Document passage:
U(\boldsymbol{\lambda})=\exp\left(-i\boldsymbol{\lambda}\cdot\mathbf{P}\right)

By using the above definition of the infinitesimal translation operator, we see that the finite translation operator is an exponentiated directional derivative:

U(\boldsymbol{\lambda})=\exp\left(\boldsymbol{\lambda}\cdot\nabla\right)

This is a translation operator in the sense that it acts on multivariable functions f(x) as

U(\boldsymbol{\lambda}) f(\mathbf{x})=\exp\left(\boldsymbol{\lambda}\cdot\nabla\right) f(\mathbf{x})=f(\mathbf{x}+\boldsymbol{\lambda})

Source excerpt:
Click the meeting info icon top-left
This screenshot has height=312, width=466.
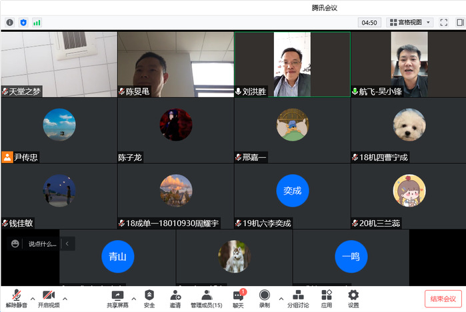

Goal 1:
According to the translation operator passage, what kind of operator is the finite translation operator?
Goal 2:
Decide whether each statement agrees with the translation operator passage, and support each answer with the deciding words quoted from it.
(a) The finite translation operator acts on multivariable functions.
(b) The result for the finite translation operator comes from the definition of the infinitesimal translation operator.
(c) The finite translation operator is described as the logarithm of a directional derivative.
The material that comes after the text stands on its own and is not part of it.

Full solution 1:
An exponentiated directional derivative.

Full solution 2:
(a) Yes: "it acts on multivariable functions f(x) as"
(b) Yes: "By using the above definition of the infinitesimal translation operator, we see that the finite translation operator is"
(c) No: "an exponentiated directional derivative"